Response to Letter Regarding Article, “Risk of Thromboembolism in Heart Failure: An Analysis from the Sudden Cardiac Death in Heart Failure Trial (SCD-HeFT)”
We appreciate the comments of Dr. De Boer and colleagues, who ask important questions about the effects of anticoagulant treatment and the characteristics of those patients who experienced thromboembolic events. As we mentioned in the article, it is difficult to accurately assess the effects of warfarin or aspirin in the SCD-HeFT database for several reasons, the most important of which being that such therapy was not randomized.1 On entering the trial, 28% of the patients were taking warfarin and 59% were taking aspirin. These proportions changed substantially during the 45.5 months median follow-up; of those patients taking an antithrombotic agent at entry, 13% discontinued therapy and 14% switched from one type of agent to another over the course of the trial. Furthermore, neither the diagnosis of thromboembolic events nor the intensity of anticoagulant therapy was specified by protocol.

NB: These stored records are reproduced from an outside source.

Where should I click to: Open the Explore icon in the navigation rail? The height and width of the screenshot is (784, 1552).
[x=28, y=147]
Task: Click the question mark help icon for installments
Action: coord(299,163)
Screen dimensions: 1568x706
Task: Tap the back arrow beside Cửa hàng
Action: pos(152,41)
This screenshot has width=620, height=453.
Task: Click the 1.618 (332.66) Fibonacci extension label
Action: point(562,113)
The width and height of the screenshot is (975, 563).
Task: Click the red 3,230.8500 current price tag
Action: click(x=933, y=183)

Although we identified some predictors of thromboembolism, the relatively small number of events makes it likely that some predictors would not be detected by multivariable analysis, while the predictive value of others may be overestimated. As in virtually all studies of ischemic events in patients with heart failure, an unknown proportion of the ischemic events we observed may have been due to hypertension, atherosclerosis, or other vascular disease, rather than to cardiogenic embolism.
We agree that a controlled clinical trial of aspirin versus warfarin with well-defined and adjudicated events, close regulation of anticoagulation intensity, and careful tracking and analysis of events in those patients who change therapy or develop an accepted indication for anticoagulation is vital to a better understanding of these issues. Like Dr De Boer and colleagues, we eagerly await the results of the ongoing Warfarin Aspirin Reduced Cardiac Ejection Fraction (WARCEF) trial.2
Sources of Funding
This work was supported by grants from the National Institutes of Health–National Institute of Neurological Disorders and Stroke (U01 NS4397510 to Dr Freudenberger) and by grants from the National Heart, Lung, and Blood Institute (UO1 HL55766, UO1 HL55297, and UO1 HL55496 to Drs Bardy, Lee, Mark, Poole, and Anderson).